- Opening Delimiter -

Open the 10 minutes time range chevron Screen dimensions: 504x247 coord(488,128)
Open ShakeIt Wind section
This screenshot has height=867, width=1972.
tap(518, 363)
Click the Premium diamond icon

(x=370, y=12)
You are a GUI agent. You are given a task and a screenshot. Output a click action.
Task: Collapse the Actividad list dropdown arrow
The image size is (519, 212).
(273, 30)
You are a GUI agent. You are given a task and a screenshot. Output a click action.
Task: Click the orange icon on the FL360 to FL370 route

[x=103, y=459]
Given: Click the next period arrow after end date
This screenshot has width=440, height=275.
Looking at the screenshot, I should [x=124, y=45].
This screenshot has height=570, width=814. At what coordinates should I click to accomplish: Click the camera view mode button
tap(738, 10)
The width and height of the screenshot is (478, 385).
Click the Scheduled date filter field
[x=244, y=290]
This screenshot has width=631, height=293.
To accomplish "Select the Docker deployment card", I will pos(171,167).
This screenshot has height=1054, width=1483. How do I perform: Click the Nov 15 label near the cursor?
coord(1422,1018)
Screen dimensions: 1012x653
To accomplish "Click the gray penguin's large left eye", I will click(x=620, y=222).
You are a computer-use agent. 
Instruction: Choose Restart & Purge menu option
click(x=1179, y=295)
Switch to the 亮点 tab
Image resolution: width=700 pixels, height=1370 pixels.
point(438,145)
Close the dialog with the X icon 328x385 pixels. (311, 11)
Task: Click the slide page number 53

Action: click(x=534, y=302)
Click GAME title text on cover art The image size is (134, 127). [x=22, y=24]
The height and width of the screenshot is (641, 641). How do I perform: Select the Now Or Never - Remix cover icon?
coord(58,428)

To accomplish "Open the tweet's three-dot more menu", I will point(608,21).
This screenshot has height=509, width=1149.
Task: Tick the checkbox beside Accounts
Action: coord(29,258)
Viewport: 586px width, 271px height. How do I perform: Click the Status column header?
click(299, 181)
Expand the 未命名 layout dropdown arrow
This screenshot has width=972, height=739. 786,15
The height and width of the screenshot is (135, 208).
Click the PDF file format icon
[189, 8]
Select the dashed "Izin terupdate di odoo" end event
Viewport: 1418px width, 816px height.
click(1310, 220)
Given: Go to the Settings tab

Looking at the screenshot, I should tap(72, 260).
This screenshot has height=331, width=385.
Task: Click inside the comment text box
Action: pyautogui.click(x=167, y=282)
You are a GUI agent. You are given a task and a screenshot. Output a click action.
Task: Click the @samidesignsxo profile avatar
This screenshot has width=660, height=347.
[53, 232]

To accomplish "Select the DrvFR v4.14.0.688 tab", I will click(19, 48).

- Closing Delimiter -

* [Assignment]: Each line of the data that has the string "dimensions" should be returned.

* [Result of this task]:
Open the 10 minutes time range chevron Screen dimensions: 504x247 coord(488,128)
Screen dimensions: 1012x653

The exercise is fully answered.